Facets and score parameters are used to categorize data based on attributes of an event stream in WSO2 DAS.
Facets
A facet is an attribute of indexed records which is used to classify the records by the attribute value. Facet attributes allow you to carry out a faceted extended search within the defined categories. There is no data type called FACET in event streams. Any STRING type field, of which you can define the attribute value as a JSON array can be indexed as a facet.

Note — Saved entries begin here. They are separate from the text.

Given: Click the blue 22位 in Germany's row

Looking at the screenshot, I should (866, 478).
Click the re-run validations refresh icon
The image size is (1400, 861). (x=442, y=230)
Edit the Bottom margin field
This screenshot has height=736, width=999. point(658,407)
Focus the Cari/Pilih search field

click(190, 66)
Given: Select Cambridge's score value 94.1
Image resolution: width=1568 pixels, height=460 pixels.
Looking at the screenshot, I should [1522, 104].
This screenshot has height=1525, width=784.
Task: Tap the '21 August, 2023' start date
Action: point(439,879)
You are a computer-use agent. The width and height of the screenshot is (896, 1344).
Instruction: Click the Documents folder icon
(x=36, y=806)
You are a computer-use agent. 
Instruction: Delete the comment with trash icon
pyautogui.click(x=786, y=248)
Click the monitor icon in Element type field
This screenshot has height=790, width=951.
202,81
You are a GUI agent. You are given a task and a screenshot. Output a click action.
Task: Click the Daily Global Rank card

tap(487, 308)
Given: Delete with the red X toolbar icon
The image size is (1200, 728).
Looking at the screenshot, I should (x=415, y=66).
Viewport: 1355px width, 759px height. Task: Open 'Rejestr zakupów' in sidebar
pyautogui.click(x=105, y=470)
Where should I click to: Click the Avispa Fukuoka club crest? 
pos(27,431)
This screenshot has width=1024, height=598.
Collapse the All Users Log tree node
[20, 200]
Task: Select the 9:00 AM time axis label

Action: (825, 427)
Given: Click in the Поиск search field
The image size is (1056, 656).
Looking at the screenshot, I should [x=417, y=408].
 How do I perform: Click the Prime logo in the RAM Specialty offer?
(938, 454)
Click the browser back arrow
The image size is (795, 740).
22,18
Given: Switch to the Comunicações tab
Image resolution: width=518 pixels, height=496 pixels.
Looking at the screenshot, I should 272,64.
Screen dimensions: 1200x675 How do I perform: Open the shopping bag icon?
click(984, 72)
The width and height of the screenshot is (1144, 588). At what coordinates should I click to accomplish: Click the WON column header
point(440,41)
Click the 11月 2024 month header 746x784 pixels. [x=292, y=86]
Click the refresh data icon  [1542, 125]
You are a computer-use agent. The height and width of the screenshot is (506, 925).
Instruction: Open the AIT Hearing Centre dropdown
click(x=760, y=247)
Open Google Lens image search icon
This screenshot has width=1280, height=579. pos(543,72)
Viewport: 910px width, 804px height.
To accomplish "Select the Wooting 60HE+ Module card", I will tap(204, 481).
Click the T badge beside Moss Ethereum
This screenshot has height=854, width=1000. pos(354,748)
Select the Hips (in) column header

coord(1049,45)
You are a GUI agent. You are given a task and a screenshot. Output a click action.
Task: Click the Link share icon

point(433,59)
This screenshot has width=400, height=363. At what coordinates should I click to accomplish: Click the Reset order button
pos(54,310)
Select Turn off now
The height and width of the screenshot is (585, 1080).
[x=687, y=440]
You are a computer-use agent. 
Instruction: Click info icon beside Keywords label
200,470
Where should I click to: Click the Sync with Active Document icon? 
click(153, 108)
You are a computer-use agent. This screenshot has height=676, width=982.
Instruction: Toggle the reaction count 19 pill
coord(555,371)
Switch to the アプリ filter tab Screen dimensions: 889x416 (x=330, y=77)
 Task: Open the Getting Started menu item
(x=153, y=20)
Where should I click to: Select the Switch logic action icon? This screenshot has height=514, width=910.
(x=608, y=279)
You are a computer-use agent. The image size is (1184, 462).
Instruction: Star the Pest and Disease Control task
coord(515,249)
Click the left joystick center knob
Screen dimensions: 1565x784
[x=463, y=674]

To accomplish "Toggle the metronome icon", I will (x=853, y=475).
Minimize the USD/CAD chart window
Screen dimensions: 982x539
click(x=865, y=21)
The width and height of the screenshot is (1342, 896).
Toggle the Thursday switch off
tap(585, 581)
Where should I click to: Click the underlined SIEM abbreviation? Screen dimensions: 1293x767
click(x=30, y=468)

Facets are defined when the table schema is created during the persisting of event streams.
Facets are used in the implementations of the following REST APIs.
- Drilling Down Through Categories via REST API
- Retrieving Specific Records through a Drill Down Search via REST API
- Retrieving the Number of Records Matching the Drill Down Criteria via REST API
- Retrieving the Event Count of Range Facets
Facet usage types
Facets are used in the Analytics REST API and Data Explorer in WSO2 DAS. Different usage types of facets are described below.
Searching by an attribute
This denotes implementing an attribute of a set of records as a facet. For an example, in a record which represents a book, you can define the AUTHOR
field as a facet when you are persisting the event stream as shown below.
Click the Simulate option of the event stream to simulate sending events to the created event stream.
For the attribute which you defined as a facet, you need to send its values as a JSON string array as shown in the example below .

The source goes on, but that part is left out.